- [Task item]:
Extract all data as written.

Stored records
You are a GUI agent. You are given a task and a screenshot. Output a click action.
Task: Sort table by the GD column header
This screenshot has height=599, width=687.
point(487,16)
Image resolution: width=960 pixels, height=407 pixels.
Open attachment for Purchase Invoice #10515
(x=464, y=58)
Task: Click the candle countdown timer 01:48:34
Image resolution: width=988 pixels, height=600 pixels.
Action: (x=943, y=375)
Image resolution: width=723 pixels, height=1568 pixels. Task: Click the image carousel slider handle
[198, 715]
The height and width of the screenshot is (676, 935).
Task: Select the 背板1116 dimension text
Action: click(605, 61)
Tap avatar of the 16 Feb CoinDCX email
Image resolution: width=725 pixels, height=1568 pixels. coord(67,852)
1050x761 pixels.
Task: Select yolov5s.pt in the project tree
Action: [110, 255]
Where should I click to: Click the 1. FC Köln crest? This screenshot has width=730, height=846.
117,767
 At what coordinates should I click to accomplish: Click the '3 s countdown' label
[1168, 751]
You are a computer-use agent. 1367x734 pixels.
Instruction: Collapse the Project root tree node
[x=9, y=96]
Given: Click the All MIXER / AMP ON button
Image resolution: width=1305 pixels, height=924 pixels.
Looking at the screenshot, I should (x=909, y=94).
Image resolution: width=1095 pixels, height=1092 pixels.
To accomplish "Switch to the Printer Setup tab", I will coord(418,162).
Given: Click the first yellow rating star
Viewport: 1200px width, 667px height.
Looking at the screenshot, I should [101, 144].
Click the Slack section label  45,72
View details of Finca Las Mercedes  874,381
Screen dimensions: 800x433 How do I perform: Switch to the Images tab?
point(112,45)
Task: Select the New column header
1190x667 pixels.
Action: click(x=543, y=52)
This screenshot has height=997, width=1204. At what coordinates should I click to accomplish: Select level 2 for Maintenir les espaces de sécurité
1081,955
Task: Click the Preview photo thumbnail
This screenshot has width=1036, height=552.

- [Answer space]:
You are a GUI agent. You are given a task and a screenshot. Output a click action.
Task: Sort table by the GD column header
This screenshot has height=599, width=687.
point(487,16)
Image resolution: width=960 pixels, height=407 pixels.
Open attachment for Purchase Invoice #10515
(x=464, y=58)
Task: Click the candle countdown timer 01:48:34
Image resolution: width=988 pixels, height=600 pixels.
Action: (x=943, y=375)
Image resolution: width=723 pixels, height=1568 pixels. Task: Click the image carousel slider handle
[198, 715]
The height and width of the screenshot is (676, 935).
Task: Select the 背板1116 dimension text
Action: click(605, 61)
Tap avatar of the 16 Feb CoinDCX email
Image resolution: width=725 pixels, height=1568 pixels. coord(67,852)
1050x761 pixels.
Task: Select yolov5s.pt in the project tree
Action: [110, 255]
Where should I click to: Click the 1. FC Köln crest? This screenshot has width=730, height=846.
117,767
 At what coordinates should I click to accomplish: Click the '3 s countdown' label
[1168, 751]
You are a computer-use agent. 1367x734 pixels.
Instruction: Collapse the Project root tree node
[x=9, y=96]
Given: Click the All MIXER / AMP ON button
Image resolution: width=1305 pixels, height=924 pixels.
Looking at the screenshot, I should (x=909, y=94).
Image resolution: width=1095 pixels, height=1092 pixels.
To accomplish "Switch to the Printer Setup tab", I will coord(418,162).
Given: Click the first yellow rating star
Viewport: 1200px width, 667px height.
Looking at the screenshot, I should [101, 144].
Click the Slack section label  45,72
View details of Finca Las Mercedes  874,381
Screen dimensions: 800x433 How do I perform: Switch to the Images tab?
point(112,45)
Task: Select the New column header
1190x667 pixels.
Action: click(x=543, y=52)
This screenshot has height=997, width=1204. At what coordinates should I click to accomplish: Select level 2 for Maintenir les espaces de sécurité
1081,955
Task: Click the Preview photo thumbnail
This screenshot has width=1036, height=552.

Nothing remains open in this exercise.